Your task is to retype every entry exactly, omitting nothing.

Stored data entries
▼
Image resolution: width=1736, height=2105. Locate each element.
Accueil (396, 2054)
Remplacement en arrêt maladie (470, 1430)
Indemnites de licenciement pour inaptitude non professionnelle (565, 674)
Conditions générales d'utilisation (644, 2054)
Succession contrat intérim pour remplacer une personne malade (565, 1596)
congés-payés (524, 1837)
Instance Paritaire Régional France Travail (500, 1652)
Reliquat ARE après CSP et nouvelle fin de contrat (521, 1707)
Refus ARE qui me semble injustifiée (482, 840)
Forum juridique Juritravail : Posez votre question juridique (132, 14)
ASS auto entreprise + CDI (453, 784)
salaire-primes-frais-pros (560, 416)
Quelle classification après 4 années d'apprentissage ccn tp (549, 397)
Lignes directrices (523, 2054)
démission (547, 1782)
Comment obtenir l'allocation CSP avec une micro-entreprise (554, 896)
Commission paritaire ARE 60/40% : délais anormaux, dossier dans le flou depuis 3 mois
▲
[Result below]
Image resolution: width=1736, height=2105. Locate each element.
Accueil (396, 2054)
Remplacement en arrêt maladie (470, 1430)
Indemnites de licenciement pour inaptitude non professionnelle (565, 674)
Conditions générales d'utilisation (644, 2054)
Succession contrat intérim pour remplacer une personne malade (565, 1596)
congés-payés (524, 1837)
Instance Paritaire Régional France Travail (500, 1652)
Reliquat ARE après CSP et nouvelle fin de contrat (521, 1707)
Refus ARE qui me semble injustifiée (482, 840)
Forum juridique Juritravail : Posez votre question juridique (132, 14)
ASS auto entreprise + CDI (453, 784)
salaire-primes-frais-pros (560, 416)
Quelle classification après 4 années d'apprentissage ccn tp (549, 397)
Lignes directrices (523, 2054)
démission (547, 1782)
Comment obtenir l'allocation CSP avec une micro-entreprise (554, 896)
Commission paritaire ARE 60/40% : délais anormaux, dossier dans le flou depuis 3 mois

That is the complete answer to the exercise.